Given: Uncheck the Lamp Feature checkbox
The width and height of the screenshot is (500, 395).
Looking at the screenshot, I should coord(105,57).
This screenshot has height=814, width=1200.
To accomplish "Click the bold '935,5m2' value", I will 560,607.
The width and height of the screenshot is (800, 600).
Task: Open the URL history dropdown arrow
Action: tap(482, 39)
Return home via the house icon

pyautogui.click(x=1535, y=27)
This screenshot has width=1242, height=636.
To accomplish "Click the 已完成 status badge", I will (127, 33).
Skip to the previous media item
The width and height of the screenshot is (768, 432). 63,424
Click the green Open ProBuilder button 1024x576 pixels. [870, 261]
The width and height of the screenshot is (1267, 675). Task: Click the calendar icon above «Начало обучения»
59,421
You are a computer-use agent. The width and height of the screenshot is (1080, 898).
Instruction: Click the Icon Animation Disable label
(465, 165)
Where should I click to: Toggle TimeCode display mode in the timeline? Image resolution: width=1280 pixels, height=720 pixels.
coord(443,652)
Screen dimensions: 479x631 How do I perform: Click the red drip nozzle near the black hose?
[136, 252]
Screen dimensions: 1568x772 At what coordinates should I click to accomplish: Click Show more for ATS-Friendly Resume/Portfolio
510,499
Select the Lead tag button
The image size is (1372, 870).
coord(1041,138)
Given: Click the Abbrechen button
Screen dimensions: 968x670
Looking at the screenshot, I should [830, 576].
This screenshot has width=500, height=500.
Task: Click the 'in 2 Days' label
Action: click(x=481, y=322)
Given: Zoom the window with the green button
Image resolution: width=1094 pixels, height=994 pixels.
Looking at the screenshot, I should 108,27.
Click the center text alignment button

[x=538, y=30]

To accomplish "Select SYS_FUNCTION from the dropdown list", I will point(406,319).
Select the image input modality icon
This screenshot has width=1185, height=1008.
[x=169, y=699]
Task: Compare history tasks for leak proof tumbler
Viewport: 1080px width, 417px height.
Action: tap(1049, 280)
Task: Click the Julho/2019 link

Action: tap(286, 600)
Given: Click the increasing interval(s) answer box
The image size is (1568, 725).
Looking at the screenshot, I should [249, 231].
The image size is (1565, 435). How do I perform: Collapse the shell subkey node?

============

§ **WORK TASK**: Take every line of the material that contains the word "green", and copy it.

§ **FINISHED EXERCISE**:
Click the green Open ProBuilder button 1024x576 pixels. [870, 261]
Given: Zoom the window with the green button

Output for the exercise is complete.